Little Brown Church In The Vale, an original short story

The little church sat next to a two-lane road among the curves of farmland in Darcy Township, Pennsylvania. It had a small steeple, two yards high, which timidly drew attention to the church. The building had two floors; the top floor was the sanctuary, and the bottom floor had the dining room and kitchen.

For decades, the church went through everything within its stucco walls: weddings and funerals, Christmas pageants, vigils of the cross on Good Friday and Easter Sunrise service, collection plates gathering pocket change, and clusters of people talking and kids playing after the service. The church was a second home for its people.

On a Sunday in May 1995, the morning service ended, and the pastor, the Reverend Robert Helmer, shook everybody’s hand. People eased around the pans of water — the roof leaked, and the roofer was expensive. (The men of the church, when younger, got up on ladders to patch the roof, but they couldn’t do that now.) They were glad they didn’t have to take their coats with them into the sanctuary – the furnace didn’t work all winter, and everybody had to wear coats inside and they had kerosene heaters. They got used to the window being boarded up (there wasn’t a stained-glass artist in the area) and the big holes in the carpet.
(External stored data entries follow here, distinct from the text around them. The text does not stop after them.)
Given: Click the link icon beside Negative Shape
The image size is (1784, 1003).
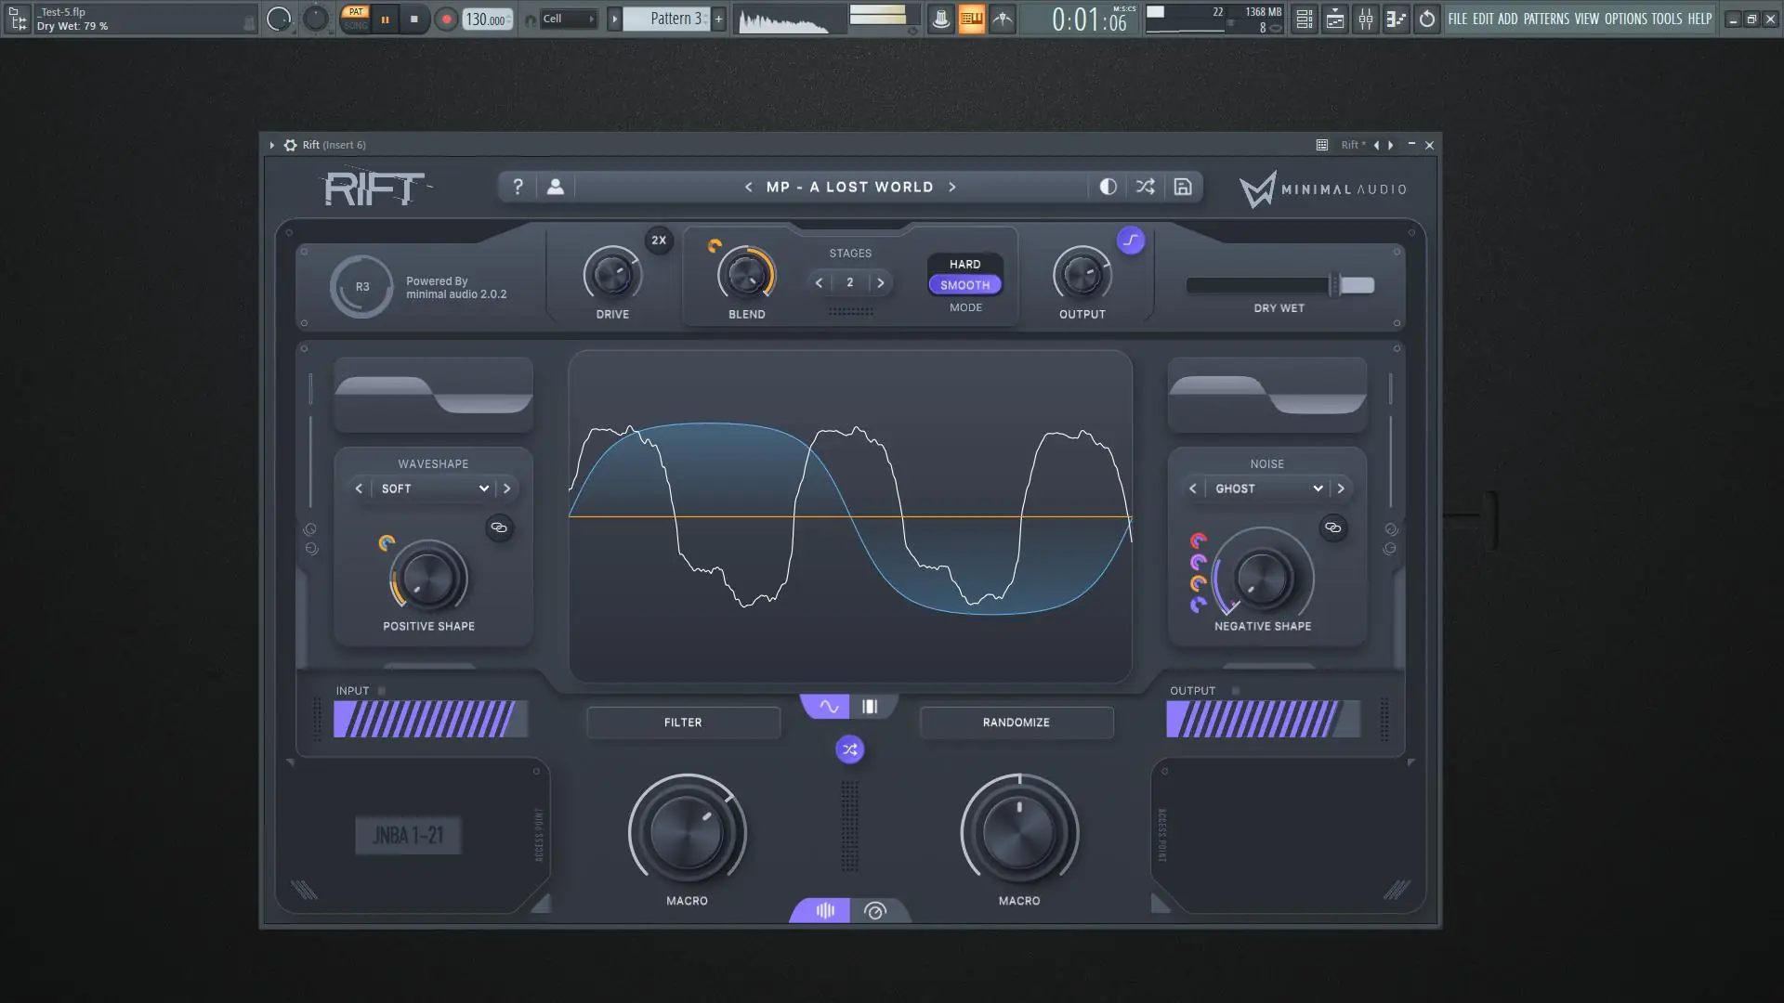Looking at the screenshot, I should coord(1332,528).
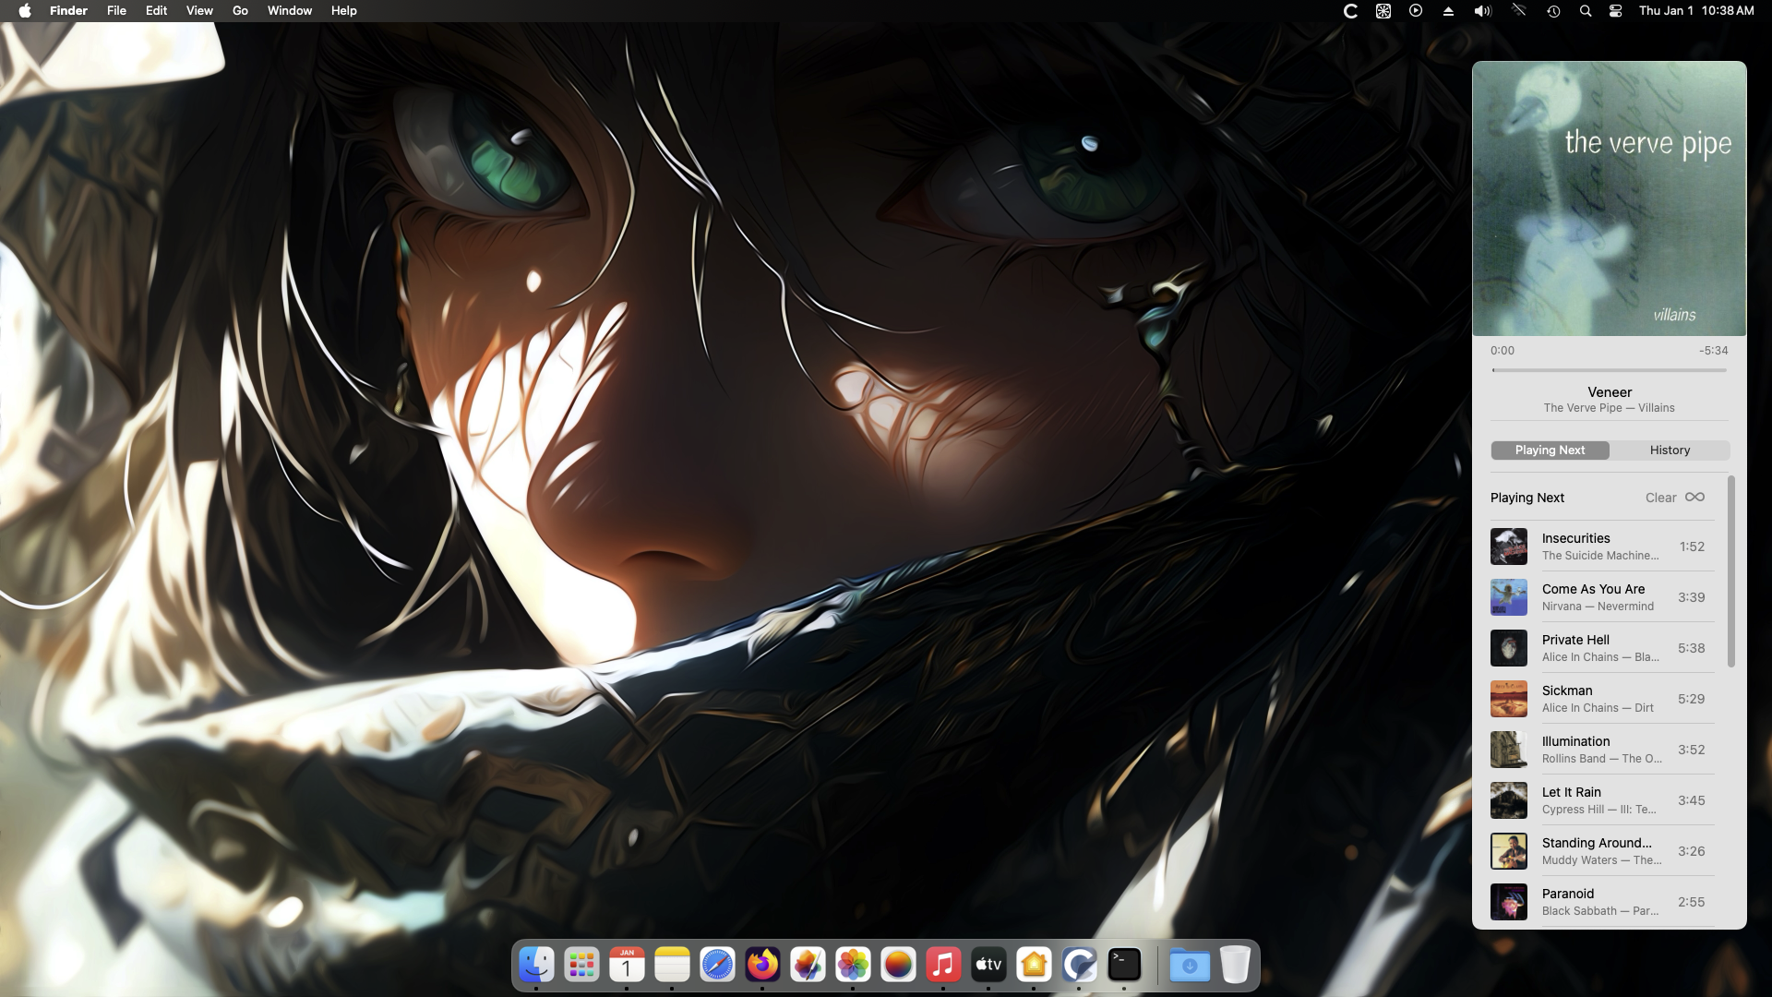
Task: Open Terminal from the Dock
Action: (1124, 965)
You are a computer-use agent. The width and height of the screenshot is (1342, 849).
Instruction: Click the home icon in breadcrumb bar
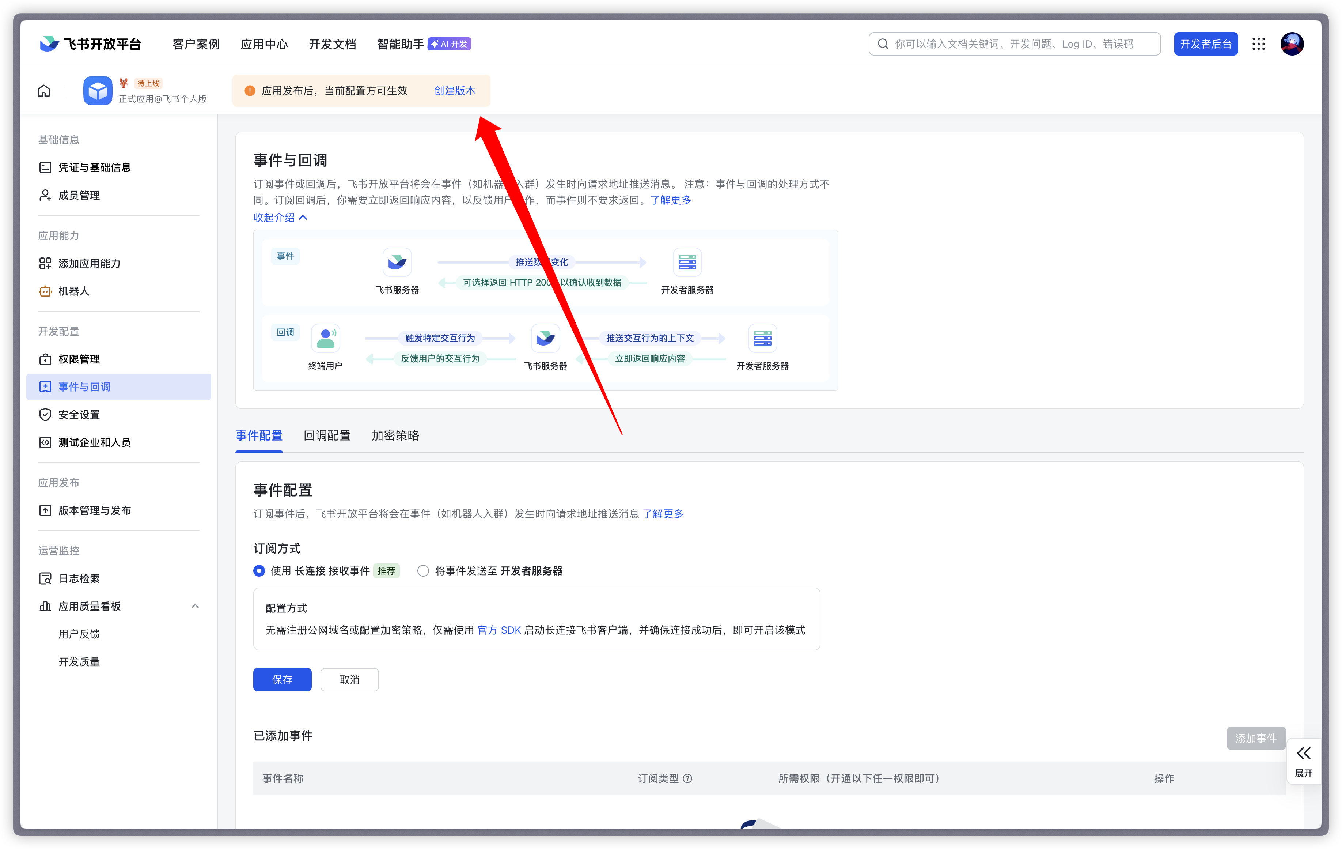tap(44, 91)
The Reverend Helmer shook the hand of Harry Newland, one of the oldest members of the church, who was a boy when the cornerstone was laid. “Rob,” sighed Newland, “What’s the church gonna do about this?” as he waived his skinny arm over the sights of wear and tear. “Don’t nobody care about this place?”

“I have a meeting with the district superintendent tomorrow,” said Helmer, “maybe he’ll have some good news for us.”

At that, one of the boys from the Sunday School came up and warned, “Reverend, the water’s coming out dirty again.”

“Thank you, Jimmy,” said Helmer.

After graduating from the seminary, Rob Helmer asked the bishop to post him in this, his home church, to minister to the people he grew up with. Helmer walked around Darcy, meeting other young people who attended Sunday School with him as kids. He asked them to drop by the church sometime, and they would say, “Yeah, maybe someday.”

They never did.

As Helmer emerged from the church, a red Jeep Cherokee showed to a brief stop, and a heavy man in his late twenties stared at the church and its people, then drove off. Some saw the man’s face through the bluish tint of the windshield and said, “Isn’t that Danny Hoffman’s boy? I thought he moved to Philly.”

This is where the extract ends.